Artist Statement & Bio

Statement~

My work begins with discrepancies, mistakes or even lies. I’ve dug into our self-deceptions about warfare and sexual violence; unpacked cultural delusions about femininity and explored our narcissism in relating to animals and nature. Lately, I’ve pared down to ink on paper and the exquisite moment of making a mark… combining it with things older or bigger than my moment by restraining the ink in gilding, or by combining it with astronomical diagrams or 19th century photographs. I continue to explore human violence and delusion, but after working with that darkness for 25 years, it feels better when contained in book forms.
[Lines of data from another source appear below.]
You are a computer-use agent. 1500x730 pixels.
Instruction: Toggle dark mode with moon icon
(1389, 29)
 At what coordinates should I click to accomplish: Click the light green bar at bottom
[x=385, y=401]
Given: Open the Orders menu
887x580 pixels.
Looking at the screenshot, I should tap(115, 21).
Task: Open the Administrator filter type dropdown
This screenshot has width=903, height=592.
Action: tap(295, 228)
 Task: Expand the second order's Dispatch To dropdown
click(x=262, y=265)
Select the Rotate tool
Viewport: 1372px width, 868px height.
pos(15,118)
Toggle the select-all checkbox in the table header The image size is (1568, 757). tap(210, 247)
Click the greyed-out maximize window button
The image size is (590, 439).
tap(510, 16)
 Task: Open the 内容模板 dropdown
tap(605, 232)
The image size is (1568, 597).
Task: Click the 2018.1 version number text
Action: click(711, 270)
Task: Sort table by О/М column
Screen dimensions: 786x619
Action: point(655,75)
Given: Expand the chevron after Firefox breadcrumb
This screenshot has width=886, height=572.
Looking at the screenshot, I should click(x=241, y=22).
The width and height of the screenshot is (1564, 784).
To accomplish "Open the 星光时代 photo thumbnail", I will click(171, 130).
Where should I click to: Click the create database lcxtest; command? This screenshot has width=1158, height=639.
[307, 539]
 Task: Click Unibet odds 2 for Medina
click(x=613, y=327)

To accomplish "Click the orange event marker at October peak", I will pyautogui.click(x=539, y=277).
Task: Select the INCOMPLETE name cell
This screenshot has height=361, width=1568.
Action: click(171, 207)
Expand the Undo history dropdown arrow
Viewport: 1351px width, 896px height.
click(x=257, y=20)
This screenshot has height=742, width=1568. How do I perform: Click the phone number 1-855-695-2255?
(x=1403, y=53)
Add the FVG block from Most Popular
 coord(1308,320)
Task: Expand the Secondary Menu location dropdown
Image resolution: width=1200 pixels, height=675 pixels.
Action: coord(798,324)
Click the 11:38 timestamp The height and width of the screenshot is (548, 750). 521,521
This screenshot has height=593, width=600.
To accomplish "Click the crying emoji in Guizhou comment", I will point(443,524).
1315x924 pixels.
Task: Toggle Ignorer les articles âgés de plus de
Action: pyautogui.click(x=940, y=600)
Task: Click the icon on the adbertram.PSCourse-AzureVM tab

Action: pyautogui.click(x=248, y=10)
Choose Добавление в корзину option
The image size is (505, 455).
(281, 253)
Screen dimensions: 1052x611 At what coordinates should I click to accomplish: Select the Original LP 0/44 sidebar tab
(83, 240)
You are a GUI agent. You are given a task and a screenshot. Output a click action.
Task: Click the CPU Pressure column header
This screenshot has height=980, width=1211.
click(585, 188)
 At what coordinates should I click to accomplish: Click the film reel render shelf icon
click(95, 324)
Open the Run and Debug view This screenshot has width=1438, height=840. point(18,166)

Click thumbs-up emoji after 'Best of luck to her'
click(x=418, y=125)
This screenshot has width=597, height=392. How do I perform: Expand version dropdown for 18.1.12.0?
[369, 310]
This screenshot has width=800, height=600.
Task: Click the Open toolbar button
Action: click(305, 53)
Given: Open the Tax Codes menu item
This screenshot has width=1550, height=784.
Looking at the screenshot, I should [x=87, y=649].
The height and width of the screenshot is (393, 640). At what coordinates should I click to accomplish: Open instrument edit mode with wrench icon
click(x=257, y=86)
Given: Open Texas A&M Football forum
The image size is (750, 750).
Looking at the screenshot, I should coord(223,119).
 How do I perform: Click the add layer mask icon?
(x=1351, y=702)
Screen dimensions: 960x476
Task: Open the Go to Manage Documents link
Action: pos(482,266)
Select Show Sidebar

I work in series, components or other repetitions. For me it is not possible to make one thing that expresses my thoughts and feelings around an idea: I consider my series as single projects; I create installations of 10, 100 or 1000 components; In my recent ink work, making marks on many pages is a way of understanding consciousness and awareness and a moment in time… of the passage of time.

Bio~

Work

Over the last 25 years, Miranda Maher has exhibited in university, non-profit and commercial gallery spaces in New York and throughout the US and internationally. Some venues that have shown her work: Wave Hill (Bronx), The Urban Institute of Contemporary Art, White Columns, The Drawing Center, Nicole Klagsbrun Gallery and Pierogi’s Flat Files. She has also shown work at Kunstbunker (Nuremberg), Spaces (Cleveland), CEPA (Buffalo), Artetica (Rome), Yatoo (S. Korea), Staub (g*fzk!)(Zurich), the Milwaukee Art Museum, the Bronx Museum of Art and the Brooklyn Museum of Art.

Along with her exhibition work, she has editioned more than 10 artist’s books and was the Art Editor for the poetry journal Long News in the Short Century. Her artists books are distributed by Printed Matter in New York.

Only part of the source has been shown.